Tenía 15.
Yendo a los 16.
Estaba en tercer año.
A la mañana.
Viviendo en la loma del cuerno.
Salía 6.45 todos los días para hacer los dos km entre las chacras,
hasta la parada del colectivo en la ruta 22.
Me daba miedo la oscuridad.
Pero de alguna manera estaba acostumbrada.
El otoño llegaba.
Y las hojas de los álamos eran una lluvia de destellos dorados sobre mí.
Nadie me acompañaba.
Así que a juntar coraje.
Y a darle hasta la ruta.
Sola con mis pensamientos.
Un día un auto paró.
Era un vecino.
EL sex Simbol del barrio.
Trabajaba en la municipalidad.
Yo lo conocía.
Curiosamente hoy no puedo recordar su nombre.
Era alto. Mayor. Casado.
No me dió miedo.
Y subí.
Me llevó hasta el centro.
Y ahora que lo pienso.
No entiendo porqué.
Si nunca fui linda.
Si nunca fui dueña de nada que fuera inteligencia.
Por qué paró?
Por qué me avanzó?
Por qué retorcida razón querer seducir a una adolescente regordeta y malhumorada?
Sigo sin entenderlo hoy, tantos años después.
Me acuerdo de que me enojé.
De que lo rechacé.
Y de que empecé a tenerle el miedo que desde un principio, debería haberle tenido.
La mañana siguiente, ya había hecho unos doscientos metros desde mi casa,
escuché su auto.
Ví los faros barriendo el camino.
No había lugar donde esconderme.
Corrí hacia la alameda de una chacra.
Me metí en una acequia
Me tapé con las hojas.
El dorado del otoño me ocultó.
Él pasó lentamente.
Como si supiera que en alguna parte estaba yo.
Escondiéndome.
Cada día se repitió la escena.
Si la tierra estaba húmeda,
mi escondite era la copa de algún manzano.
Pasaron unos meses así.
Dejé de usar mi campera rosada.
Empecé a usar ropa negra.
En la oscuridad me protegía mejor.
Nunca se lo dije a mis padres.
Ellos no hubiesen entendido.
Ellos no me hubiesen protegido.
La única evidencia de esta cacería,
eran las hojas secas que se quedaban
prisioneras en mi pelo negro.
Por suerte, el tipo se fue a otra ciudad.

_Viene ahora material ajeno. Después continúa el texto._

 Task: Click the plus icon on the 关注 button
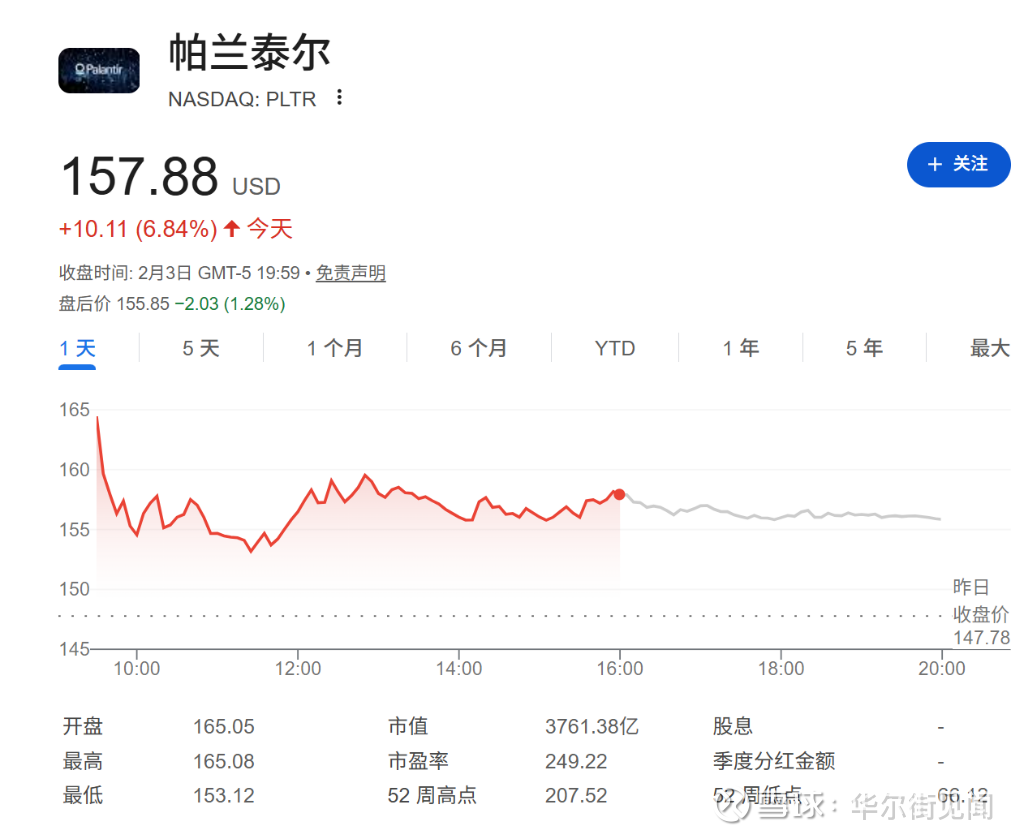(935, 165)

Unos días antes de eso, lo encuentro en el almacén.
Salí, me estaba esperando para decirme
que no sabía cómo,
pero que yo me le había escapado.
Me arrinconó contra la pared,
su estatura me dominaba.
Y me prometío no irse sin antes haberme culeado.
Le pegué una patada en la espinilla.
Corrí a mi casa.
Y encerrada en el baño, vomité mis miedos.
Mi vieja pensó que estaba descompuesta.
Qué habría comido alguna porquería y me habría hecho mal.
Me aferré a esa verdad imaginaria.
Y no salí de la casa.
No hasta ver por mi ventana, que se iba en su auto, con su mujer,
con sus hijos y el camión de la mudanza siguiéndolo.
De este hijo de puta me escapé.
Pero la suerte no me iba a durar para siempre.
Habrían otros infelices, para ocupar su lugar.